Freshman Rachael Molnar, daughter of World History teacher Tim Molnar, said that having a parent teach in school exposes her to negative dialogue about her family. When students do not consider that teachers have kids in the school, others are impacted by the criticism that a teacher can receive.
“I’ve had a stronger connection with a teacher and then kids will say something bad about them and they don’t realize that other people have had really good experiences with them. I’ve had things happen like that with my dad before,” Molnar said. “Sometimes they will get in trouble in his class and then it’s kind of awkward between us for a little bit.”
Junior Leah Stewart is currently a student in her dad, Rod Stewart’s, Advanced Placement Spanish class. As both a kid and student to her dad, she said some students speculate that she has an unfair advantage in the class.
“I feel like kids assume just because he’s your dad that he has power over everything and can help you. They assume he can help me study for the test, but obviously he doesn’t do that because it’s not fair,” Leah said. “My brother had him last year too, so we definitely don’t abuse the fact of him being our teacher.”
Rod Stewart said he had no concerns about his kids being students in his class. He viewed the situation in the same regard as teaching any other student and looked forward to getting to observe them in an environment of which many parents are not able to experience.
“I just assumed it would be pretty normal. We joked about what Leah would call me, Dad or Profe,” Rod said. “I was excited to see how they would do in Spanish. We’ve talked about Spanish at home but really the only part was to see how they are in a classroom setting.”

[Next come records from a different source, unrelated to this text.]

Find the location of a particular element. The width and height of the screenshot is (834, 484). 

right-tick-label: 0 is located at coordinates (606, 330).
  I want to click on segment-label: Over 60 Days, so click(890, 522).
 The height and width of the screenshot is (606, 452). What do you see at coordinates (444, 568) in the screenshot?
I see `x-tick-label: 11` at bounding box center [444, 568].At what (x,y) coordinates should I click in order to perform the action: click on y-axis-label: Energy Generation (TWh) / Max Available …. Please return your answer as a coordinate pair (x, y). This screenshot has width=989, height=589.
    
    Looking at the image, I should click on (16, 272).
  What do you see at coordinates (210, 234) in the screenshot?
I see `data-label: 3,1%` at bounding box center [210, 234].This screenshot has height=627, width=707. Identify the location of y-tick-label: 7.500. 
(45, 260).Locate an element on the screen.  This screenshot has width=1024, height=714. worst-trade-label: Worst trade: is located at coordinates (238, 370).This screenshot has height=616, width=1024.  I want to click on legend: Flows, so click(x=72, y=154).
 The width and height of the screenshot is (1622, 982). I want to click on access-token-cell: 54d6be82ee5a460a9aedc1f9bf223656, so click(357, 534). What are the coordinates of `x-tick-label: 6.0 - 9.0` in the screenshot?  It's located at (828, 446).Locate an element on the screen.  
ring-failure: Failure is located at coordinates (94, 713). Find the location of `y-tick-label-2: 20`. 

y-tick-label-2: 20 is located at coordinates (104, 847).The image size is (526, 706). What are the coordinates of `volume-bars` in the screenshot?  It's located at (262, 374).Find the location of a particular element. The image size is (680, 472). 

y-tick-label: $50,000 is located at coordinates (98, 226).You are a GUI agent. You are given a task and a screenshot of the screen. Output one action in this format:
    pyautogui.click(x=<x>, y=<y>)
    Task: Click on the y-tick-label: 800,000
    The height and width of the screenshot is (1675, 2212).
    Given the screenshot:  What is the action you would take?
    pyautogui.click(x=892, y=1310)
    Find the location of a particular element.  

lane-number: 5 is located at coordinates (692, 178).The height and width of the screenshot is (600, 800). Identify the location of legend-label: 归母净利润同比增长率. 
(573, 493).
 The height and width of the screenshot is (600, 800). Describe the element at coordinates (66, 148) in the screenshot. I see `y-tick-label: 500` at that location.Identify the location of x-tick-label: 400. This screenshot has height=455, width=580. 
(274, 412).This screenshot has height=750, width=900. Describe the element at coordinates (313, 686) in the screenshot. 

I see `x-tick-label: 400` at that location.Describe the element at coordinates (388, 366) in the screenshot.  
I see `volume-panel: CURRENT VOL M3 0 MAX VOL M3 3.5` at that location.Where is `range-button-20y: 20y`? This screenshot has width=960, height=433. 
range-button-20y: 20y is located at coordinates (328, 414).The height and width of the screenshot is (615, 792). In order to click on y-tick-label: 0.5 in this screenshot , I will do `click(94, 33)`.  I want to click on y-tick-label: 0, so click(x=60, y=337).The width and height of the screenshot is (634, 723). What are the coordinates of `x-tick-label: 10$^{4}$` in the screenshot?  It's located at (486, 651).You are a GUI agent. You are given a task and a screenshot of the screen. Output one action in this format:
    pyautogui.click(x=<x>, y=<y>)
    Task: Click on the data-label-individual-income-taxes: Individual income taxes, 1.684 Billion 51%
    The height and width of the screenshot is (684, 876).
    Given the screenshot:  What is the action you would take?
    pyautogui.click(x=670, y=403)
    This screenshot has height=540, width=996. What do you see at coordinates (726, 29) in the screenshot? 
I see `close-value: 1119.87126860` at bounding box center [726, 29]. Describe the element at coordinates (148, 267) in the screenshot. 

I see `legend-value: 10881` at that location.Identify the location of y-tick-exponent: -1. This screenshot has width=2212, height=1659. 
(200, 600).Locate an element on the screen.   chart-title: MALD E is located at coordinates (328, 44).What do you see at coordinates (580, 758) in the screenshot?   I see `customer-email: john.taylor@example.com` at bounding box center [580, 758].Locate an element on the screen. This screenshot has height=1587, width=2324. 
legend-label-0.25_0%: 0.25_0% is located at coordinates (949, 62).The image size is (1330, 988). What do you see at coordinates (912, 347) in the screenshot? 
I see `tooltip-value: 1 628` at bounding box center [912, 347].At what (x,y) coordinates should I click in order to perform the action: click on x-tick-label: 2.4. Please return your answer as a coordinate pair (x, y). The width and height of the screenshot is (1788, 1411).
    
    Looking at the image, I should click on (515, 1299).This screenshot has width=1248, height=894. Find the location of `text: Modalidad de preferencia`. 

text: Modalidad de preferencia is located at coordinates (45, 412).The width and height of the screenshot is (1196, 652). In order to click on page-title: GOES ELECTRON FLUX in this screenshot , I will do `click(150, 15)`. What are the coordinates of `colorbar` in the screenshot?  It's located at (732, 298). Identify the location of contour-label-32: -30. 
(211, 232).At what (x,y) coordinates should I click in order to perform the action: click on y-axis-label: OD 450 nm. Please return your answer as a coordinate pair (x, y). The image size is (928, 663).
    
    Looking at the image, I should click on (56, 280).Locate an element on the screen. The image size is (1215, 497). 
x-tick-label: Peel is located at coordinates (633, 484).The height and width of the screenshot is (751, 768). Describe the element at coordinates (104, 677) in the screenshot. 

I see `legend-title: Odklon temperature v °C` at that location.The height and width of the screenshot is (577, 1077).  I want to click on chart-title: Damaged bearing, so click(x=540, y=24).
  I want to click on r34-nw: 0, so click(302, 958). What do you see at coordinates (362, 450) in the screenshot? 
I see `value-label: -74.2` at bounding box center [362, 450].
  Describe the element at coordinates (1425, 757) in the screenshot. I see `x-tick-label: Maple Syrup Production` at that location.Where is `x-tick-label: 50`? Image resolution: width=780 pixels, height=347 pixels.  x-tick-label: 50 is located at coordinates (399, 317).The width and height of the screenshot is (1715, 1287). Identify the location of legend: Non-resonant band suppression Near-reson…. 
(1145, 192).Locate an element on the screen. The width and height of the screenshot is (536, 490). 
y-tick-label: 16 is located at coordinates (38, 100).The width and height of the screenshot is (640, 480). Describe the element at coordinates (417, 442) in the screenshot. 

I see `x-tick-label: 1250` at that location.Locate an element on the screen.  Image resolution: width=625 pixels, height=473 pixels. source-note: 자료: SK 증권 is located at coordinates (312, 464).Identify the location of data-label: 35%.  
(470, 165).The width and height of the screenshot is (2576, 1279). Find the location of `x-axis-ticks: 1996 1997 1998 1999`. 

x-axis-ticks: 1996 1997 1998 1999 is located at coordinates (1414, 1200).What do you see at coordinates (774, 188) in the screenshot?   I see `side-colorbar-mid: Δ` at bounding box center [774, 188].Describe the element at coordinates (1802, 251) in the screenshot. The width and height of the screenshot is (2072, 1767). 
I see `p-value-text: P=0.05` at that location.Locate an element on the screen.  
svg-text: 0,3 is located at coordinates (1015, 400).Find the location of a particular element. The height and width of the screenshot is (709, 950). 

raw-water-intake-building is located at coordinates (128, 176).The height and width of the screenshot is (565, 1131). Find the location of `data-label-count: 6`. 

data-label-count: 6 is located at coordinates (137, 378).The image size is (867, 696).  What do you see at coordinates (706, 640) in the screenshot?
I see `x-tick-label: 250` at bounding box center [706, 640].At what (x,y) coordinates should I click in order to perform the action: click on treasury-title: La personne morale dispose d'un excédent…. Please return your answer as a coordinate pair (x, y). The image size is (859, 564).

Aside from her dad being a teacher, Leah has dealt with complaints regarding his job to monitor the student parking lots and enforce correct parking procedures.
“I’ve heard quite a few people complain about getting busted for parking when they don’t have a parking pass and having to go see my dad,” Leah said. “A lot of people get mad about it, and also try to take advantage of it and ask ‘when is your dad going out to the lots?’ Or somebody will say ‘can I park in senior lot just this one time?’ And it’s hard because they can’t, there are rules for everyone.”
Advanced Placement Spanish teacher Rod Stewart teaches his junior daughter amidst negative opinions from other students.
Leah said by observing her dad, she has also found new respect for teachers and the amount of work they put into their job.
“More work goes into it than you think,” Leah said. “Seeing my dad work until ten at night grading papers makes me more appreciative of what the teachers do outside of the fifty minutes you’re in their class. They can’t make every student happy, it’s not that easy.”
Freshman Brady Messer said despite what kids say about his mom, Advanced Placement Physics teacher Dee Dee Messer, he understands that not all teaching strategies work for everyone.
“I was just sitting in her class and one of her students said they didn’t really like the way she teaches,” Messer said. “But it’s fine, sometimes I don’t like the way other people teach. So I can’t judge them for not liking the way my mom teaches.”
Leah said she prefers to focus on the benefits of having a parent at school, as opposed to any negative comments students make. Having her dad in both her home and school life, she is able to experience what most students do not.
“I honestly love it,” Leah said. “I can put my binders in his room or my lunch in his fridge. Little things like that, but also just being able to see him throughout the day because my parents are divorced so when I’m at my Mom’s, I still get to see my dad at school. I just like seeing him in the hallway and hearing people tell me stories about stuff that happened in his class.”